There is melancholy in the wind and sorrow in the grass. – Charles Kuralt
I connected with that gravelly voice, pudgy face and balding head not because he looked like most of my neighbors and friends — I felt at one with Kuralt because of his vision into the simple, undiscovered pleasures of life that many of us miss without a nudge or a prod in a succinct direction. Kuralt make his vision universally palpable because he knew how to write a perfect sentence. His words weren’t fancy. His words didn’t profess to be pendantic. His thoughts were soft-spoken, plain and they hit you like a sledge hammer between the eyes when strung together into paragraphs becoming pealing pearls of Kuralt wisdom.
I comforted myself with the thought that if you’re not going to cover the big stories, at least you can travel around the country in an old bus, and maybe get al feeling for the country that you might miss if you were forever covering important stuff. Going slow, feeling the seasons change — CBS didn’t even know where I was; they didn’t care where I was. But I think maybe I did get a feeling for the country that I might have missed if I were forever covering only the big stories. – Charles Kuralt
I learned from listening to Charles Kuralt that words can weild a might heartier than any sword. Words can wound. Sentences can sting. A good story, unwound well, is to die for.
Journalism, by its nature probably, is crisis-ridden. And the country, by its nature, really is not. Now I don’t mean, of course, that we in journalism should not tell the story of the drug arrests and the tuition rise and all the other bad news. That’s what we’re there for. This kind of country cannot survive unless our citizens know about every bad thing that goes on. But I wonder whether the historians, whose job will be to sift through all the refuse we reporters deposit on the pile of history, might not notice some articles of value we did not notice at the time. – Charles Kuralt
Responsibility of Character
There is, however, a responsibility of character due when a writer’s easy effervescence can cut an unwitting foe in two. The power of words that can kill must be legislated sparingly, for not all ignorance or stupidity must be punished or corrected — sometimes we find shades of our forgotten selves in the plain grace of innocent children and naive adults.

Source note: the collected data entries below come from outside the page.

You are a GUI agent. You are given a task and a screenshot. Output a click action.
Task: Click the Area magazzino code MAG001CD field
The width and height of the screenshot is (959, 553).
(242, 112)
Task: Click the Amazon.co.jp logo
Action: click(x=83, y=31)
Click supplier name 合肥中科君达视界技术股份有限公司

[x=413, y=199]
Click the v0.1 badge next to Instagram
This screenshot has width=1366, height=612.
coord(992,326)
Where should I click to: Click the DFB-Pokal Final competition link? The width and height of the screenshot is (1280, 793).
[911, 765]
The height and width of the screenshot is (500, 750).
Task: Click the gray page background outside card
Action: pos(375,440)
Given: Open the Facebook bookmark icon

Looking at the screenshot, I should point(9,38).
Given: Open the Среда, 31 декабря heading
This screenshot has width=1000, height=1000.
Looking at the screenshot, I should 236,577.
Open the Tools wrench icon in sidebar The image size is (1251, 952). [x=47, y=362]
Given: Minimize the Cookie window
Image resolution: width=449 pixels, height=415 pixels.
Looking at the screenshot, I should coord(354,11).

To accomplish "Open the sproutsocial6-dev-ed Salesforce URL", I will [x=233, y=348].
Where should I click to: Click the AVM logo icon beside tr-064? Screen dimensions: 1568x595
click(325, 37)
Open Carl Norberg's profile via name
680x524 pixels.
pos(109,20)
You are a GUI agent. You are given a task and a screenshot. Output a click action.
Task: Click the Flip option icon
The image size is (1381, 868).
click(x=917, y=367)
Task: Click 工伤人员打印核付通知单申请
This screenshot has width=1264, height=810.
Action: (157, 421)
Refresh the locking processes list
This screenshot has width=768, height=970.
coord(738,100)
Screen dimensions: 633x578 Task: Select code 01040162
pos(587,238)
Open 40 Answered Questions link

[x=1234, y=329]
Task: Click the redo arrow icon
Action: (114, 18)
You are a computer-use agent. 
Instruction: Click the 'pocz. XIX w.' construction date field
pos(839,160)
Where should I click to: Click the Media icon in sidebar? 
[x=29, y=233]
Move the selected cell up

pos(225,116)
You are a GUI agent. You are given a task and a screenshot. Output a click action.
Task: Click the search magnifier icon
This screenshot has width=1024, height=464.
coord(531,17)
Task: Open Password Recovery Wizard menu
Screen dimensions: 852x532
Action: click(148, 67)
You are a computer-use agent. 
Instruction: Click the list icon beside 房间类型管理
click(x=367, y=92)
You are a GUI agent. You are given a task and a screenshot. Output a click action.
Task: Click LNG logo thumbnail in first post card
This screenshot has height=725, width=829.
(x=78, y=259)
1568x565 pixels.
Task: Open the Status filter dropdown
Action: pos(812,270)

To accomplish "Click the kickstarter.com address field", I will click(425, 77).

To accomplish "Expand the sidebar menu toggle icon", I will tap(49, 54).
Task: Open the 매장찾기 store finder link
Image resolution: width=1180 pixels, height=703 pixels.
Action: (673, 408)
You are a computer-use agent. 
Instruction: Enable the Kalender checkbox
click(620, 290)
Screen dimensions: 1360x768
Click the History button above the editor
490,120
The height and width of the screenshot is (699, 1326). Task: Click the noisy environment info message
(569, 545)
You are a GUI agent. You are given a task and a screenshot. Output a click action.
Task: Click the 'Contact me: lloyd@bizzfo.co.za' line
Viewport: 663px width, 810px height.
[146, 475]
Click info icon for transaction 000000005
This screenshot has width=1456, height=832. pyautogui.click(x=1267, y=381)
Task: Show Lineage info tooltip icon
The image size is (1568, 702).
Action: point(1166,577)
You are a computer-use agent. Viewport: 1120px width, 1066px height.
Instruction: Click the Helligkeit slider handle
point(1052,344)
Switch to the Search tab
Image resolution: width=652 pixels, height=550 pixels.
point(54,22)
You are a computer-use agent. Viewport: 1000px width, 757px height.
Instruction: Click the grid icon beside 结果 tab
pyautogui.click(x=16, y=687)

Go Inside Honors Kuralt in Along The Backroads
In an attempt to honor and cajole the work that Charles Kuralt started with On The Road, I have decided to start a new section here in Go Inside Magazine entitled: Along The Backroads. This new section will continue Kuralt’s love of the intimate undiscovered trinkets and intricacies that make up the marvelous fabric of the backroads on which our speckled lives spin.
Watch for articles in a sub-section of Along The Backroads entitled Beyond Nebraska from me concerning Lincoln After Seven Years, Return to Happy Jack Mountain, The Loup Valley Wranglers, In Celebration of Melancholy and my premier article: The Good Life.
Marshall Jamison’s exquisite series, Hero Worship, moves from our Commentary section and smack-dab home where it belongs in Along The Backroads.
I hope other Go Inside writers will join us with their own discovered jewels of who and what they are and I invite you to share your Backroads remembrances here, too. Just click on my hotlinked name at the head of this article to shoot me an idea.
If, in the course of reading Along The Backroads, you are touched in a new way, don’t think of Go Inside Magazine — we ask you to think instead of our inspiration for such a touching: Charles Kuralt.